Tuesday night’s debate was co-hosted by Denver7, The Denver Post and the University of Denver and covered a lot of topics (check out the entire debate here). Stapleton is the party’s frontrunner, ahead of Mitchell, Lopez and Robinson. Will their performances sway any votes? We’ll find out next week. For now, here’s three takeaways from Tuesday’s debate.
The four candidates expressed some concerns for the Trump Administration’s policy of separating families at the border, but only one explicitly said they didn’t support it.
Mitchell and Stapleton danced around the question of whether or not they supported the policy, while Robinson outright said he didn’t support it. Lopez’s response sounded a bit like he opposed the idea while suggesting a possible new policy.
“These scenes from the border are heart-wrenching,” Robinson said. “This is not who we are as Americans. It’s not who we are as Republicans. We have to allow these families to be together.”
Mitchell said nobody wants their kids separated — he called it a sad outcome — but said this was part of a broader issue on immigration reform he believes President Trump is doing a good job of tackling. He said he doesn’t believe Democrats are working with Trump to passing reform. He called on the state’s two senators to get to work.
Lopez said seeing kids separated from their parents isn’t something he wants to see, though he said parents have a moral responsibility to keep them out of harm’s way.
“What I’d like to see, if I had the ability, is you know, first of all let’s keep the families together but let’s make sure they follow the rule of law,” Lopez said, adding he would ask for comprehensive reform, “to send the family back together. Let’s make sure that they have a court date that they can appear and we can hear them out correctly.”

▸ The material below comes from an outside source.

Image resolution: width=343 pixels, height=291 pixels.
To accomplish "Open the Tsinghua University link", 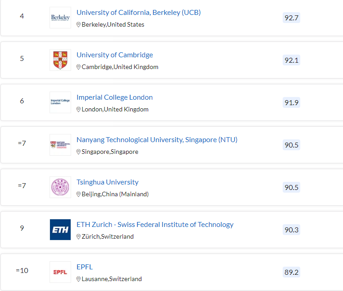I will 108,182.
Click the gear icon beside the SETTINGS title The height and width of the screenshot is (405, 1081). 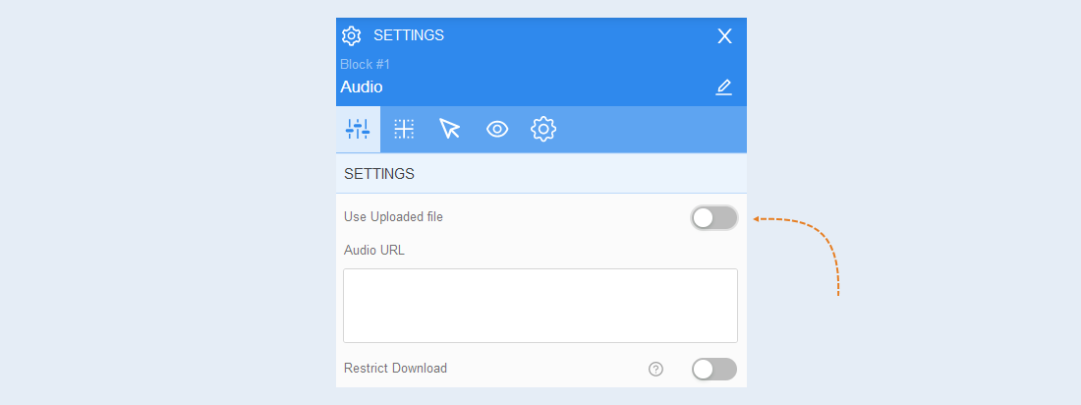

Stapleton, who released an ad this week reinforcing his intent to support Trump’s immigration policy, said that as the father of three kids, the last thing anybody wants to see if families broken up. He didn’t provide a clear yes or no response. He said he’s agreed with Trump calling out Congress to “fix” the country’s immigration system. He called out U.S. Rep. Jared Polis (whom he mentioned, like, easily five times Tuesday) for not doing enough.
“Congress should be culpable,” Stapleton said. “Every member of Congress should be culpable for the failure of the federal government to fix our immigration system.”
The group had varying ideas on how to make housing more affordable.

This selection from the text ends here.